Is it the end of the Communication Agency as we know it?

The global economic roller coaster ride is directly affecting advertising investment. After being hit hard in the turbulence of the real economy in 2009, the advertising sector has since rebounded to display steady growth over the last two years at around 4% annually. According to data provided by ZenithOptimedia, it is hoped that this trend continue, and even show modest gain, reaching 6.1% in 2014.

Upon closer examination of this data, two traits can be identified, which, in my opinion, warrant further analysis. On the one hand, around 60% of the expected growth in advertising investment for the coming years will take place in developing countries, evidence of the growing importance of these markets within the world economy. On the other hand, the considerable and constant growth in advertising investment on the Internet, especially advertising in social media, (with an increase of around 20% annually until 2014), confirms and reinforces the idea that advertising investment is migrating towards digital media.

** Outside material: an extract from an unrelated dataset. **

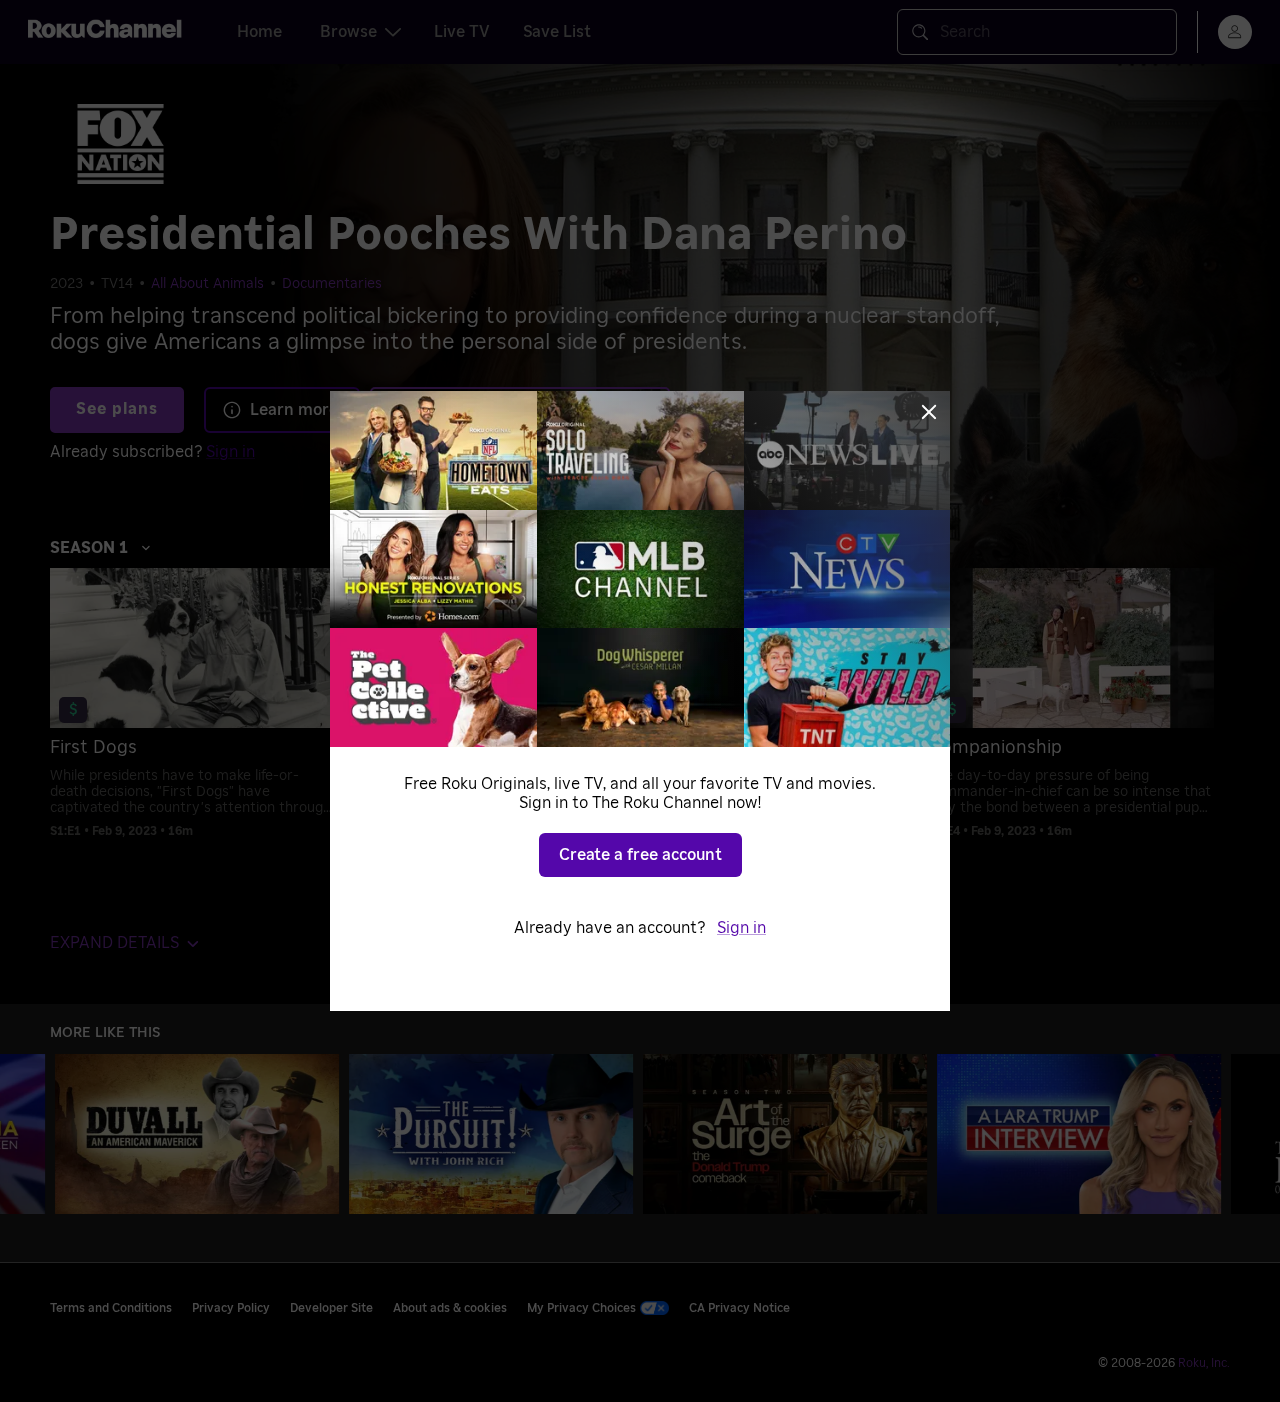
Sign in (741, 928)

However, we are not seeing this upward trend in advertising investment in companies around us, nor is it expected to occur for some years to come. On a daily basis, we are reminded of how the serious situation of the Basque and Spanish economies is negatively affecting sectors across the board, and how advertising investment is particularly suffering. In fact, in 2011 advertising investment in Spain dropped by 6.5%, a trend that, in absolute terms, amounts to a 40% loss over four years, with print media especially taking the brunt.

We must, though, avoid being fatalistic by placing excessive blame solely on that common enemy which “the crisis” has now become. The truth is that, prior to the recession the communication sector was already going through profound changes in terms of consumer behaviour, namely audience atomization and the proliferation of TV channels and screens to access more information than ever. Add to this the ubiquitous social networks as a medium of expression and connecting with others, which combined with increasingly competitive pricing structures, have led to a situation where many companies are trading traditional advertising Euros for digital cents.

To further compound the situation, some consumers, especially the younger generation, have developed a certain indifference, if not outright rejection, of traditional publicity formats while having begun to explore new ways of establishing a closer relationship with their favourite brands. Moreover, these consumers want to know much more about their brand and are more prepared to contribute to its promotion by recommending new products and product launches, etc. with their personal network of friends and family. In the most literal sense of the word, they are fans since they become a prominent, long-term high value asset for the brand.

Without a doubt, there is great opportunity opening up to companies who understand and know how to avail themselves of the changes that are transpiring before us. As a result, these companies are now demanding that communication agencies play the role of “translator” between the communication needs of the companies and the needs of the new consumers.

Consequently, and given the growing complexity of publicity platforms and formats, agencies need to staff their organisations with true “Renaissance men”, people with multimedia competencies in a variety of disciplines, people who have a thorough understanding of how complex their clients’ needs are. These professional “All-Rounders” would offer comprehensive solutions to the client by incorporating and capitalising on the particular traits of each medium and format in new and cost-effective business models. At the end of the day, this means passing these lower costs onto clients, ultimately giving them “more bang for their buck”.

A client-agency relationship model should be based on being sensitive to needs, trust and solid teamwork, while allowing for, and encouraging, agency-level project development without the client having to be used as guinea pigs to test out either new initiatives, or innovative and profitable business models. This independent development would, in turn, grow into an additional income stream for the agency which could be later adapted and applied to clients. Furthermore, an internationally stable agency, (either in its own right, or via its network of partners), and based in key locations within the framework of a multi-local business model, would allow access not only to future markets, but also to specific knowledge wherever necessary.

It is a well-known fact that communication agencies are currently traversing a critical moment in the transformation of the sector. Despite this, however, and to answer to the question in the title of this article, we must rest assured that the traditional agency model, as we know it, will NOT vanish overnight.

What is taking place, instead, is an evolutionary process over the short-term which is pushing big companies to the brink of collapse simply because they insist on applying out-dated models of success. Additionally, this process is moving a second group of traditional companies attempting to adapt to the new currents and trends. Finally, and of note, we see the emergence of a third group of smaller-sized, dynamic and creative companies, accustomed to working on-line from the word go, who are active on the international scene, and are not only sensitive to their clientele, but extremely savvy in both technology and strategy.

Of the three groups we have observed, it is in this last one where the true potential of the communication agency of the future resides: the ability to transform their clients.